Why I’m pleased they’ve taken the sex out of Bridgerton

I thought of Weir’s words when I heard Bridgerton had been sexed-down: meaning there are only three minutes of sex across all episodes, compared to almost 20 minutes of bedroom antics in the first eight. It’s fair to say series one didn’t make viewers work too hard for their pleasures. Every time I turned on there seemed to be male buttocks centre-screen, or a harlot pleasing a rake. It was frothy more than tacky, which suited lockdown well, but I can’t say it gave me little goose-bumps of sexual frisson – unlike the famous 1995 Andrew Davies’s adaptation of Pride and Prejudice, the mothership of TV drama from which this Regency tribute surely flows.

What I really love about the second season is that producer Chris Van Dusen channels Pride and Prejudice in endeavouring to steer the hero and heroine (Jonathan Bailey as the Viscount, Anthony Bridgerton; Simone Ashley as Kate Sharma) away from any form swift erotic consumption or easy resolution. On top of that, Sharma is committed to her younger sister’s quest for a husband and has resolved to remain single herself. As is only traditional with this kind of romance, they are downright hostile to one another at first.

I must admit I’m also a sucker for any storyline that mirrors Shakespeare’s Much Ado About Nothing, in which committed bachelor Benedict and confirmed spinster Beatrice engage in verbal jousting as a form of well-concealed foreplay. The rule of thumb is this: the meaner the combatants are to one another, the greater the passion when they’re finally forced to confess their attraction.

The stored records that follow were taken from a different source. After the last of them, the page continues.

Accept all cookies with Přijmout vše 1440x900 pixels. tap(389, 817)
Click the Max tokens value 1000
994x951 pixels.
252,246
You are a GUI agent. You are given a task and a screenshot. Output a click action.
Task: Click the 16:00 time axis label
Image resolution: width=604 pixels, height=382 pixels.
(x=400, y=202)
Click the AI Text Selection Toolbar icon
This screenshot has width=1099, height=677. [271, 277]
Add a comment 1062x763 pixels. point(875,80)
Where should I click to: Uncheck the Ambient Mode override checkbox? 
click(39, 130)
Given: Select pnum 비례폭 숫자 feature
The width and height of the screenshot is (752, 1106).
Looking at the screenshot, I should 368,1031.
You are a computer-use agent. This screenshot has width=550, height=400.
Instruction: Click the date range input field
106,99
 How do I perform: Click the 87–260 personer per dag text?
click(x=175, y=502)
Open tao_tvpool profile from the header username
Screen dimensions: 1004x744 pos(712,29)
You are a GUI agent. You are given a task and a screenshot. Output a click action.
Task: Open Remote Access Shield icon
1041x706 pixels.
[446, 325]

It also means small moments get imbued with incredible sexual resonance, because they are symbolic of volcanic feelings boiling away under formal demeanours. Thus, in season two, there’s a viciously competitive game of Pall-mall (a precursor to lawn croquet) where Viscount Bridgerton and Kate Sharma exhaust every visual metaphor about knocking balls through hoops that a lustful soul could hope for. They even end up propelling each other’s balls far from the manicured lawn and into some wild undergrowth where they end up separated from the other players.

Jane Austen would recognise this as a neat way of suggesting that they are stepping ever further into uncharted terrain of the heart. Another pulse-raising, symbolic moment happens when Bridgerton takes Sharma on a shoot and helps her steady her shotgun while squatting behind her. Naturally, his hand ends up covering hers while both are wrapped around the gun’s barrel. I put it to you that this scene is far more suggestive and sexy than any number of steamy clinches on marble staircases or swinging from chandeliers.